New air emission regulations will shortly affect the U.K. shipping industry. Toxic sulfur emissions must be reduced to 0.1 per cent, from a current high of around 4.5 per cent, by January 1, 2015. 

The reason for the new regulations is that high sulfur fuel contributes substantially to emphysema, lung disease, congestive heart failure, birth defects, and premature deaths. It is a topic we have written about regularly.

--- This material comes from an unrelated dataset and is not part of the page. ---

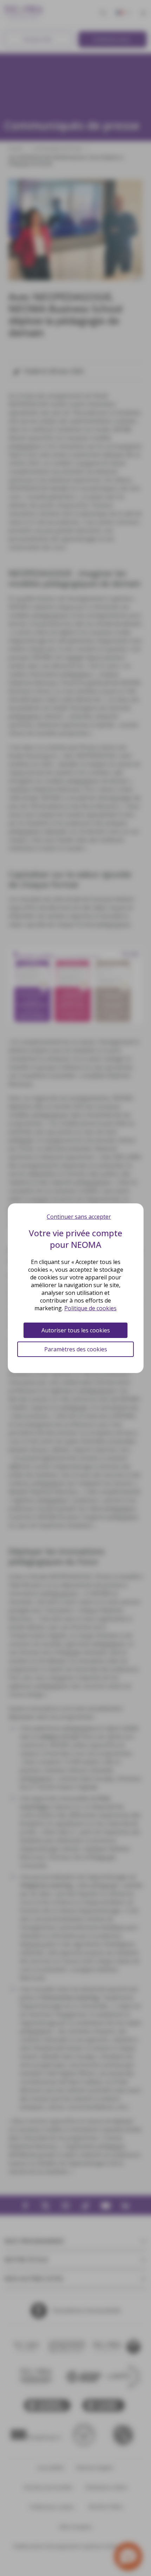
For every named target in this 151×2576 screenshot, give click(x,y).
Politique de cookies (90, 1308)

The health risks posed by the cruise industry’s use of high sulfur fuels are enormous. I published an article years ago called Bunker Fuel – Nasty Tar Sludge! which explains how bunker fuel – which is P&O Ferries a tar-like substance left as the residue of the refinery process – is the nastiest and most toxic fuel on planet earth. It is unconscionable to burn it.

But bunker fuel is the cornerstone of the shipping industry. Cruise and ferry companies burn it all of the time. Why? Because it is dirt cheap and the shipping industry profit handsomely by using it.

The new air emissions standards will cut into the cruise and ferry lines’ profits. The fuel is, of course, more expensive. The public will need to pay higher fares.   

The shipping executives are continuing to try and delay the implementation of the new health regulations. We have been writing about the need for new regulations ever since I started this blog five years ago.

Over the years, the cruise industry has done just about everything possible to avoid regulation and continue to burn high sulfur fuel.  In the U.S., the industry sued the Environmental Protection Agency to keep burning dirty fuel. It has initiated scare tactics saying that jobs in the maritime sector will be lost and passengers will face astronomical fares. 

In the U.K. and Europe, the executives at the major ferry lines – P&O Ferries, DFDS and MyFerryLink – are all facing the same challenge to maintain profits. But their approaches are all different.  

According to the Dover Express, P&O claims that the clean fuel costs will now soar to £30 million a year and it has no choice but to stick it to their passengers.

But the Danish ferry operator, DFDS, has invested £80 million in "scrubbers" to improve the air quality of its ship emissions.

P&O on the other hand has joined in a campaign by the UK Chamber of Shipping to scare the public. Helen Deeble, CEO of P&O, joined in an open letter posted in the U.K. Telegraph, claiming that the low sulfur is prohibitively expensive, will lead to pay-offs in the shipping sector, and thousands of more trucks will clog the roads.

Deeble and the U.K. shipping and port CEO’s claim that shipping is responsible for 90 per cent of world trade but emits just 2.7 per cent of global CO2. They cite no authority for this claim. it is a bold face lie. 

The U.S. EPA has concluded that a single cruise ship will emit the same amount of sulfur dioxide as 13,100,000 (million) cars and as much soot as over 1,000,000 (million) cars.

The new quality regulations will not suddenly cause ferries to be scrapped and the roads in the U.K. to become clogged with lorries spewing smoke and smog over the pastoral landscape of Great Britain. These claims are part of the cruise and ferry companies’ scare tactics.

We have seen this irresponsibility from the U.K. ferry operators before.  P&O Ferries won’t invest a pence into CCTV camera technology even though it has a problem with passengers and crew disappearing from the open decks of its ships. P&O and other U.K. operators have had a long time to implement scrubber technology to protect the health of their passengers and crew and the general public. But they have persistently refused to do so.  

Faced with the January 1st deadline, the shipping industry in the U.K. is crying wolf.